The function $~sin~x~$ repeats over a period of $2\pi$, so $g(x)$ also repeats over a period of $2\pi$.
Work Step by Step
(a) $f(x) = sin(sin^{-1}x)$
Since $sin$ and $sin^{-1}$ are inverse functions, then $f(x) = sin(sin^{-1}x) = x$
However, the domain of $sin^{-1}$ is $[-1,1]$. Therefore the domain of $f(x)$ is $[-1,1]$.
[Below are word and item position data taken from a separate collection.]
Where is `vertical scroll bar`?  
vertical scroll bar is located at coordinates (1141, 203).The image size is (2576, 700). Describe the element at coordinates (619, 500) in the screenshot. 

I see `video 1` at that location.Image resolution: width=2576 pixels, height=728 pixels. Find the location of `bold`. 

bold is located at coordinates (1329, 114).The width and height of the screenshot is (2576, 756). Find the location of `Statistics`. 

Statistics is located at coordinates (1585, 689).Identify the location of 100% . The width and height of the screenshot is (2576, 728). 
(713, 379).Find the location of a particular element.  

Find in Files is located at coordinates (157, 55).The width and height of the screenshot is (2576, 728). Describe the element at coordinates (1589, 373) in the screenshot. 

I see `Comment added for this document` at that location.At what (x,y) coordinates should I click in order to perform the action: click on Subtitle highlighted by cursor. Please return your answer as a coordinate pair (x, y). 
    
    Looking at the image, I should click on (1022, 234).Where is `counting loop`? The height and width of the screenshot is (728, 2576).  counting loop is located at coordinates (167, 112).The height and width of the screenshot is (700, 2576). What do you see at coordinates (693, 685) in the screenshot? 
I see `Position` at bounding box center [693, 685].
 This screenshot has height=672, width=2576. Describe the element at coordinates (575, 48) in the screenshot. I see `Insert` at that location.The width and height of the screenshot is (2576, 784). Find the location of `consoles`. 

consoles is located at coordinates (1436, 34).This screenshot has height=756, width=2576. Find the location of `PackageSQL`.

(b) Note that the range of $sin^{-1}~x$ is $[-\frac{\pi}{2}, \frac{\pi}{2}]$
$g(x) = sin^{-1}(sin~x) = x$ on the interval $[-\frac{\pi}{2}, \frac{\pi}{2}]$
On the interval $[\frac{\pi}{2}, \frac{3\pi}{2}]$, the value of $~sin~x = sin(\pi-x)~$. Thus, on this interval, $g(x) = g(\pi-x)$. This explains the symmetry on the interval $[-\frac{\pi}{2}, \frac{3\pi}{2}]$
The function $~sin~x~$ repeats over a period of $2\pi$. Therefore, the pattern we see on the interval $[-\frac{\pi}{2}, \frac{3\pi}{2}]$ repeats in both directions.